MBD2/3 is the only gene in the Drosophila genome with extensive homologies to vertebrate genes encoding methyl-DNA binding proteins. This made the protein a primary candidate for a functional link between methylated DNA and epigenetic chromatin structures. It has been suggested that MBD2/3 is associated with the Drosophila MI-2 complex (Ballestar, 2001; Tweedie, 1999). The current data confirms this interaction on a functional level and suggests that MBD2/3 acts as a co-repressor that targets the MI-2 complex to methylated DNA. A similar function has been proposed for vertebrate MBD2 (Feng, 2001). Other, DNA methylation-independent co-repressors are involved in recruiting the MI-2 complex to a variety of target genes. For example, the Drosophila hunchback and Tramtrack69 proteins have been implied in targeting the complex to homeotic and neuronal-specific genes, respectively (Marhold, 2004b).
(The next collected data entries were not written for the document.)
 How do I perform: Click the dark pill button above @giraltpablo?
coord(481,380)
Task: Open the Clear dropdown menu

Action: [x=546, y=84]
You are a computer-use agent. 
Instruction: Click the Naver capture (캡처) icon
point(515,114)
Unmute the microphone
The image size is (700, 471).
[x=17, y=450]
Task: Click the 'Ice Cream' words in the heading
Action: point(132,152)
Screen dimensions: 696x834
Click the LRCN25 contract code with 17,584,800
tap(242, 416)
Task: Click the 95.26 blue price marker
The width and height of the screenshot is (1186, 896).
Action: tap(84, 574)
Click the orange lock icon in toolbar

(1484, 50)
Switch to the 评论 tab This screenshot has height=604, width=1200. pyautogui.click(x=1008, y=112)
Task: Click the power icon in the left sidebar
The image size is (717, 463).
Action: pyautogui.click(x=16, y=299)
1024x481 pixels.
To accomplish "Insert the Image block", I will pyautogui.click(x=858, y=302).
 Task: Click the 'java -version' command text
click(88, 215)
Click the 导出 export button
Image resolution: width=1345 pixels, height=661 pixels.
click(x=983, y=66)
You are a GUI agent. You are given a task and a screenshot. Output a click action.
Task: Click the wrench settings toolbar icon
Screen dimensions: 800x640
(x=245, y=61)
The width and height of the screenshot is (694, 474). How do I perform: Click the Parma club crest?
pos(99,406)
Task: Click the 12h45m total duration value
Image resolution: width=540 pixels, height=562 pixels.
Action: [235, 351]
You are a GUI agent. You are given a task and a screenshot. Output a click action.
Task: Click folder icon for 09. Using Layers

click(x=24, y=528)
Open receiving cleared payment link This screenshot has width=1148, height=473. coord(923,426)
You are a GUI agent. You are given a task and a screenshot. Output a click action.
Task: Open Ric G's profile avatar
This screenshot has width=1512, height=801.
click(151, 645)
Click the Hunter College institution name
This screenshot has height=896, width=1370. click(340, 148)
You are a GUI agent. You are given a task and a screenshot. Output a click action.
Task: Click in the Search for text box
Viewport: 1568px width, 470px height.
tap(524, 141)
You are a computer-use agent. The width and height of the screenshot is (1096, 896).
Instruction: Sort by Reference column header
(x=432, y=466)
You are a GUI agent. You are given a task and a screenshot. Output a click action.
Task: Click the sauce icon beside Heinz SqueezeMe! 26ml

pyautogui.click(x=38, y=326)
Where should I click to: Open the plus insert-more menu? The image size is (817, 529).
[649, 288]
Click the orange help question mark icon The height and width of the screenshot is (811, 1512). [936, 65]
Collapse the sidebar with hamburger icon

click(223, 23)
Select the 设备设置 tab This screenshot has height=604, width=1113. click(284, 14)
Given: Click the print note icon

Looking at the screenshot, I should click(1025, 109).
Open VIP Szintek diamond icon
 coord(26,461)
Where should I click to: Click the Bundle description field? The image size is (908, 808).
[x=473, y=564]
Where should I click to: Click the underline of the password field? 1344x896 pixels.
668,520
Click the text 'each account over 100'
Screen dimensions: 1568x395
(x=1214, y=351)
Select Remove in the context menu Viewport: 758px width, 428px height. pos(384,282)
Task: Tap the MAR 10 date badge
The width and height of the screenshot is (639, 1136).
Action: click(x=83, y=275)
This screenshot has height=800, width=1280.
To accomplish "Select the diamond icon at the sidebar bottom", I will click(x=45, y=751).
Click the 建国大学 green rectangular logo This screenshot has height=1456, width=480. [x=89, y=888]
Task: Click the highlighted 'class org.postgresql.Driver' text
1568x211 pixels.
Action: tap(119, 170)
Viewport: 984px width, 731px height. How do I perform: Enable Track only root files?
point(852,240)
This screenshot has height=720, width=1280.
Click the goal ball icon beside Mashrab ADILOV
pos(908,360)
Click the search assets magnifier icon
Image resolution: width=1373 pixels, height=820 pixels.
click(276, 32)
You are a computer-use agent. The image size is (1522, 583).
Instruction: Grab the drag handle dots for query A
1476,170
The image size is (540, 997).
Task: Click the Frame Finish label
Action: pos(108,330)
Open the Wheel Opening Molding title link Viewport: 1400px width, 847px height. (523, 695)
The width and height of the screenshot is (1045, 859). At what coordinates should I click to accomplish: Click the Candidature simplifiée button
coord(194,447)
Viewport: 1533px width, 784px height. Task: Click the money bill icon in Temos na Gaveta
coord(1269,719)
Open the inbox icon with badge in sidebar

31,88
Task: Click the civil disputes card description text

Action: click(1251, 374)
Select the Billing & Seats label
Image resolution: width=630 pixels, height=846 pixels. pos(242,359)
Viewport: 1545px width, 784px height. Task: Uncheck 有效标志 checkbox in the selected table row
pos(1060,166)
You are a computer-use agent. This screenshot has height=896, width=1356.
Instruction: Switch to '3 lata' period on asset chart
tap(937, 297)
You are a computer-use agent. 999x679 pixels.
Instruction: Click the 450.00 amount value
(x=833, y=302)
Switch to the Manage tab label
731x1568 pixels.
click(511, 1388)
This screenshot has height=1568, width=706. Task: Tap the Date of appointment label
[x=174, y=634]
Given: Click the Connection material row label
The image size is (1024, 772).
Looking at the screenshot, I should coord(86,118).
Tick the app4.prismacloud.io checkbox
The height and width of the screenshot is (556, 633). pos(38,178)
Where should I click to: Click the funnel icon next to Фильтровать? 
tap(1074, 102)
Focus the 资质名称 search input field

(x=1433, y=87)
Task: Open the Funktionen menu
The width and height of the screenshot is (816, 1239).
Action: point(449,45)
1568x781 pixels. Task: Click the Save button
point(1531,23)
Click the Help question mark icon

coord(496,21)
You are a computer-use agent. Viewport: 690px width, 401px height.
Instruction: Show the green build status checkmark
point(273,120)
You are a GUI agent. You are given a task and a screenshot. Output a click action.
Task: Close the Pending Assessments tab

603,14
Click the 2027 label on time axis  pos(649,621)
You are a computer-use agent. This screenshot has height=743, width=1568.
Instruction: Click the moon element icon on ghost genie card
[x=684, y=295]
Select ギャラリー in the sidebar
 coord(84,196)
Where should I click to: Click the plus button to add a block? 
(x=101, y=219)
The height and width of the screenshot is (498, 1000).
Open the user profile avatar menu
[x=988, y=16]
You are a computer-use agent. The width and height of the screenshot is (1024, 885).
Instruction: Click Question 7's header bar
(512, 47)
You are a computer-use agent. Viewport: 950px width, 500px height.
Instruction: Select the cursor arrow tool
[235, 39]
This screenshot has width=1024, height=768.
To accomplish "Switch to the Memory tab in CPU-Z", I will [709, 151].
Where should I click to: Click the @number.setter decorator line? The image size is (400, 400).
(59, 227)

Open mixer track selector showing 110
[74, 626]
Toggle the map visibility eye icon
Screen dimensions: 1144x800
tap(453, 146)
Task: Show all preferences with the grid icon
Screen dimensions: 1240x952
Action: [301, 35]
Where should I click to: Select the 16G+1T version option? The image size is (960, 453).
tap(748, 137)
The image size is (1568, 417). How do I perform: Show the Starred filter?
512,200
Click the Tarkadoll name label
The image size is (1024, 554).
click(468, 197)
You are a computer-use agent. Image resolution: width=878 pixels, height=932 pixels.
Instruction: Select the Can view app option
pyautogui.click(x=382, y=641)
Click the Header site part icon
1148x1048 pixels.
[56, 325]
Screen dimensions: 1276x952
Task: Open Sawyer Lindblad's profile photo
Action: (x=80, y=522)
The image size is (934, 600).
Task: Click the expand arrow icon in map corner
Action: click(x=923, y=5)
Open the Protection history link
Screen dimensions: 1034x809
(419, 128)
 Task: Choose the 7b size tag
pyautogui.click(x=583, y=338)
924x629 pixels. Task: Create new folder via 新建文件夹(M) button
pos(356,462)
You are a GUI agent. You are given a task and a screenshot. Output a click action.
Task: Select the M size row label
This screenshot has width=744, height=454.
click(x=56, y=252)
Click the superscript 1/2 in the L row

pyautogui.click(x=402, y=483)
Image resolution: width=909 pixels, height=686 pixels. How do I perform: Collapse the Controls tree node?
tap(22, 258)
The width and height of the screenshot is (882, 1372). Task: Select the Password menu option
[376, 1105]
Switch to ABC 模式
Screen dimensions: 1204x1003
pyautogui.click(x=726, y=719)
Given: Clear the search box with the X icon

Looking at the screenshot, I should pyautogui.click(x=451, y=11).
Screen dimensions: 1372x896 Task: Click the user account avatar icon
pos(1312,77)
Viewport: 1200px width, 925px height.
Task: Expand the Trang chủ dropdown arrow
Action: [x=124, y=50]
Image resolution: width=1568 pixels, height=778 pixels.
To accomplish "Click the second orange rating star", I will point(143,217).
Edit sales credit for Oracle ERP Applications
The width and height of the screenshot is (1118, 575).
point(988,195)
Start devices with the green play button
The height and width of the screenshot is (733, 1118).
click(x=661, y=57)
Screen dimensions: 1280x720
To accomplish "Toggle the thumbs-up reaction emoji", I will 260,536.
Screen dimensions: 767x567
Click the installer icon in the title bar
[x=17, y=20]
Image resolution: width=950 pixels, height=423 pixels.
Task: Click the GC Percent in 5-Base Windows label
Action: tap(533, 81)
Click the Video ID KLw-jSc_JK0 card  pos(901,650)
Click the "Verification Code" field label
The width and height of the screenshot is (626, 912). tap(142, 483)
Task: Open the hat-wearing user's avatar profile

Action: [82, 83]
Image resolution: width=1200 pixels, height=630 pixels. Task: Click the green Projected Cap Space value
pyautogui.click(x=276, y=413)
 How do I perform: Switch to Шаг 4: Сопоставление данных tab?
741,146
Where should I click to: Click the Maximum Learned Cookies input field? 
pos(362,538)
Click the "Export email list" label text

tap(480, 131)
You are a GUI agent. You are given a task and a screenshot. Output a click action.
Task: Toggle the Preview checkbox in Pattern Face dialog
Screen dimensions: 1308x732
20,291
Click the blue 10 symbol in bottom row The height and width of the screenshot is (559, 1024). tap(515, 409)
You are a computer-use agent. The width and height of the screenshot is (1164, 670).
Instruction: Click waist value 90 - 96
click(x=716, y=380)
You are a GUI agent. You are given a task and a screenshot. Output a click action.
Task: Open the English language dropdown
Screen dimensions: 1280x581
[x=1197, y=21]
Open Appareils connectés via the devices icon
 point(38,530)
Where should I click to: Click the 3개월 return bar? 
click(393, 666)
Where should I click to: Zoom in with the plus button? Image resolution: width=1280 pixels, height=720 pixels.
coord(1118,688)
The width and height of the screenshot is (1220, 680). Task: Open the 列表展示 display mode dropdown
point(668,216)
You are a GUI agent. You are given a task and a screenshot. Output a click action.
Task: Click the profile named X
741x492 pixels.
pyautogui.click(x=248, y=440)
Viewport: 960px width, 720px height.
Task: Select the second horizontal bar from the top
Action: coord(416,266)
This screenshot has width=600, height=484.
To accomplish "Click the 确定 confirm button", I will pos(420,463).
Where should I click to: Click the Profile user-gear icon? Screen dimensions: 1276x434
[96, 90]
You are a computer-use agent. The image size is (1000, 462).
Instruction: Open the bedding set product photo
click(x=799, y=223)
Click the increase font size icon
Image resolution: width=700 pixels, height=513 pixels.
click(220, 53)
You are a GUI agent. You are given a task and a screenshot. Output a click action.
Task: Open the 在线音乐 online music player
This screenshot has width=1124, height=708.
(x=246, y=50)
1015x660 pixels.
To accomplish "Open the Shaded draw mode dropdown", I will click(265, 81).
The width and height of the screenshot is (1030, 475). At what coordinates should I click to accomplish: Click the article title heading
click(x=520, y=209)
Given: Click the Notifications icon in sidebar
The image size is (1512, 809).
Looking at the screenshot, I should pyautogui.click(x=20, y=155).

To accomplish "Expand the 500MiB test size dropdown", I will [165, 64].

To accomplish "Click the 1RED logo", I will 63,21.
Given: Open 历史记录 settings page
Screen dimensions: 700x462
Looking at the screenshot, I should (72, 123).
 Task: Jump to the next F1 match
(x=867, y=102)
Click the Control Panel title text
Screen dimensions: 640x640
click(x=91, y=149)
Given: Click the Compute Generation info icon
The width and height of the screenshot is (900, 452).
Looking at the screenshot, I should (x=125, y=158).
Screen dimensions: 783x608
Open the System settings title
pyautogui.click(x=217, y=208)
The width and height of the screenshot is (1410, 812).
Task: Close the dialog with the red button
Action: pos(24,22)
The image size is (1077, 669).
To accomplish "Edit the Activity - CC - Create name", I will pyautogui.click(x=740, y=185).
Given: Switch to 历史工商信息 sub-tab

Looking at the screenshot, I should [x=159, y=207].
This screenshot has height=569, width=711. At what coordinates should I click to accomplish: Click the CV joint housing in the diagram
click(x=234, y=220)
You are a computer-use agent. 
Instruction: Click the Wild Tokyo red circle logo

The current results also reveal a detectable interaction between MBD2/3 and methylated DNA. This interaction appears to be specific for CpT/A methylation and could not be seen with a CpG-methylated probe that effectively interacts with the human MBD2 protein. The differential specificities of the fly and vertebrate proteins are in agreement with the methylation patterns found in the respective species. Vertebrates methylate their genome mainly at symmetrical CpG sequences and human MBD2 shows a corresponding preference for CpG-methylated DNA. Fly DNA is methylated predominantly at asymmetrical CpT/A sequences (Kunert, 2003; Lyko, 2000) and MBD2/3 shows a corresponding preference for CpT/A-methylated DNA. This difference in specificity might involve some of the sequences that are found in the N-terminal half of Drosophila MBD2/3, but not in the vertebrate homologues (Hendrich, 2003; Tweedie, 1999). Consistently, the CpT/A-binding activity of MBD2/3 is undetectable with the short isoform of the protein, which lacks most of these non-conserved sequences. In addition, the long isoform is expressed only during early stages of embryogenesis and it associates with methylated DNA during the cellular blastoderm stage, when DNA methylation appears to be most abundant (Kunert, 2003; Marhold, 2002). The short isoform of MBD2/3 is expressed in the mid- to late-stages of embryogenesis (Marhold, 2002), when DNA methylation levels are much lower (Kunert, 2003). It is possible that the transient expression of the long isoform creates a short window of time for the establishment of DNA methylation-dependent chromatin structures during Drosophila embryogenesis (Marhold, 2004b).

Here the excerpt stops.